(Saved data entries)

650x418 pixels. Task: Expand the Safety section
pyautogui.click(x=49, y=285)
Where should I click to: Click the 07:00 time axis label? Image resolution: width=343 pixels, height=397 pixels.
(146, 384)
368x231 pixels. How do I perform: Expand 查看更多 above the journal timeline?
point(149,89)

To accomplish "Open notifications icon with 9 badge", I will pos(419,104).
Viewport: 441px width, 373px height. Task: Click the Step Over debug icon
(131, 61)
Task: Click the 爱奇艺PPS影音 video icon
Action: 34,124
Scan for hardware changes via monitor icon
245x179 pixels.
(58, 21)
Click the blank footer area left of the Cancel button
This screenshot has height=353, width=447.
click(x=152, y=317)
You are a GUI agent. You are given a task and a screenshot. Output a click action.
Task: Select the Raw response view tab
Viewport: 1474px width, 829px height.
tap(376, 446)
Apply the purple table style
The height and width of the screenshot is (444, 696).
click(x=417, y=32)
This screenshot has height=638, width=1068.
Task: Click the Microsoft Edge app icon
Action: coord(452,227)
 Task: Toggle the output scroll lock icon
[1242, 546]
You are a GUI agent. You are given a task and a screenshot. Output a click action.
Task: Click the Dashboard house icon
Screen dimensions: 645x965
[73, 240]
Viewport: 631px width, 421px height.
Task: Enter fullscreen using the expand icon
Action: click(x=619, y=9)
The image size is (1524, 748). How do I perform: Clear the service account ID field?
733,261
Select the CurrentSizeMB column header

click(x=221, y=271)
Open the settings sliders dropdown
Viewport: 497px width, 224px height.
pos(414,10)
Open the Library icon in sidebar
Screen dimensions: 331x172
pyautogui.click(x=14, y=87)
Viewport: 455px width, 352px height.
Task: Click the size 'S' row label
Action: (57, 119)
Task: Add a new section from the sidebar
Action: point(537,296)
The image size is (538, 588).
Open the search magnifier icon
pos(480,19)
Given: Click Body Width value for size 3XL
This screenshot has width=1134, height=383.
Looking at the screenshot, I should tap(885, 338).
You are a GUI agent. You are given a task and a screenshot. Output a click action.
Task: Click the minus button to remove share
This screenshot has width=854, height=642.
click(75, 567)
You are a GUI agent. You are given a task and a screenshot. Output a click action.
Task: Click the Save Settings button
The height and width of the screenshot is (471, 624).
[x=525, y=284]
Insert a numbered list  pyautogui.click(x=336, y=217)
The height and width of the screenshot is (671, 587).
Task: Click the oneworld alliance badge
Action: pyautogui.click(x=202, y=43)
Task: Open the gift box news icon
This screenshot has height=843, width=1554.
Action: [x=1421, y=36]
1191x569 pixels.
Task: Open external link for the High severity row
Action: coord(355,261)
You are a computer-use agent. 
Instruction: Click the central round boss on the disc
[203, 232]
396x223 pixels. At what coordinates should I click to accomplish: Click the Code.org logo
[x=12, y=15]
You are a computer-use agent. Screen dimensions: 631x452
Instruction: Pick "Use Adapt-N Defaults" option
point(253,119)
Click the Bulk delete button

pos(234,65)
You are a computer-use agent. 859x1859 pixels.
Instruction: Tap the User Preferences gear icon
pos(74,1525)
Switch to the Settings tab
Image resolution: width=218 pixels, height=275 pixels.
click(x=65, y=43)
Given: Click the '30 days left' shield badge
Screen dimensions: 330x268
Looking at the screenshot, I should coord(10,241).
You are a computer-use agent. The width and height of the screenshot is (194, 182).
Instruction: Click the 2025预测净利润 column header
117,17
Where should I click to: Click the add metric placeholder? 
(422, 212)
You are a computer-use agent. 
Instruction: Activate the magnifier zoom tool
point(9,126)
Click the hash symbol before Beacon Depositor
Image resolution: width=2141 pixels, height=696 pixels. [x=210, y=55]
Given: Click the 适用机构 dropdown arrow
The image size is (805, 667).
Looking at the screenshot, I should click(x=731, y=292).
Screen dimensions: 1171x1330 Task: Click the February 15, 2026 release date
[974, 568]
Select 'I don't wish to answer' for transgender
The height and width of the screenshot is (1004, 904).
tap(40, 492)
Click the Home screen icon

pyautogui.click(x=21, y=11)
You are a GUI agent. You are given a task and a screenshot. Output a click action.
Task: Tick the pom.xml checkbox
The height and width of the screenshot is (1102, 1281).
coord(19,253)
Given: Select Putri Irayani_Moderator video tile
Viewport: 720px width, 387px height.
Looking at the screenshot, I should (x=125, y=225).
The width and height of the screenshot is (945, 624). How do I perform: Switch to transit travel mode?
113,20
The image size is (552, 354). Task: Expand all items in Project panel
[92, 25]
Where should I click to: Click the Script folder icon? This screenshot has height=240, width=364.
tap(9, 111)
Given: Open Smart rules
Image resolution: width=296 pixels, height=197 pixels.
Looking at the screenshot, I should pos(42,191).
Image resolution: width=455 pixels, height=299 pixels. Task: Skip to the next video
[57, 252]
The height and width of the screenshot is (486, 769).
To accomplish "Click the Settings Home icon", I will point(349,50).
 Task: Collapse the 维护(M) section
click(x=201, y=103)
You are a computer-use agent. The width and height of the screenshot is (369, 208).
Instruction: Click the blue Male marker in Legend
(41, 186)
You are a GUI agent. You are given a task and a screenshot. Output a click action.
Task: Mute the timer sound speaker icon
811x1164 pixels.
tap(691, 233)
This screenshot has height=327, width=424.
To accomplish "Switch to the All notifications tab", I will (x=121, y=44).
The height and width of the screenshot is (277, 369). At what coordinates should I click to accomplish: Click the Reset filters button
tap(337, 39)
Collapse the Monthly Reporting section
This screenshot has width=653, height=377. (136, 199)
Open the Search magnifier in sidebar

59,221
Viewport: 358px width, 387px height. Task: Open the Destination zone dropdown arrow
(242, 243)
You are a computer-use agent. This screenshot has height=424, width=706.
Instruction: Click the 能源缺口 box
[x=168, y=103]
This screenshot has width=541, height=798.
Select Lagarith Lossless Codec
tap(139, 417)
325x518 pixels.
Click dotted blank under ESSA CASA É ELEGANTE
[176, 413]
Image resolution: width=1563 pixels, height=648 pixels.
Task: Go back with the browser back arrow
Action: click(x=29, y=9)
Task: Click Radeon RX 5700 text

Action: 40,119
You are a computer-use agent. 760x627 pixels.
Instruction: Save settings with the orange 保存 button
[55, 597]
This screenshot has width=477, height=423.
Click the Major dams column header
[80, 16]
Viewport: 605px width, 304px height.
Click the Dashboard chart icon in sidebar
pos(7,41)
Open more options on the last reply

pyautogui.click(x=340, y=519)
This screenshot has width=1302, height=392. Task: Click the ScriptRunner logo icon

### [How to complete this task]
Of the lines above, extract only those from the line with "You are a computer-use agent. 859x1859" to the line with "is (194, 182).", both included, exactly as written.

### [Exercise result]
You are a computer-use agent. 859x1859 pixels.
Instruction: Tap the User Preferences gear icon
pos(74,1525)
Switch to the Settings tab
Image resolution: width=218 pixels, height=275 pixels.
click(x=65, y=43)
Given: Click the '30 days left' shield badge
Screen dimensions: 330x268
Looking at the screenshot, I should coord(10,241).
You are a computer-use agent. The width and height of the screenshot is (194, 182).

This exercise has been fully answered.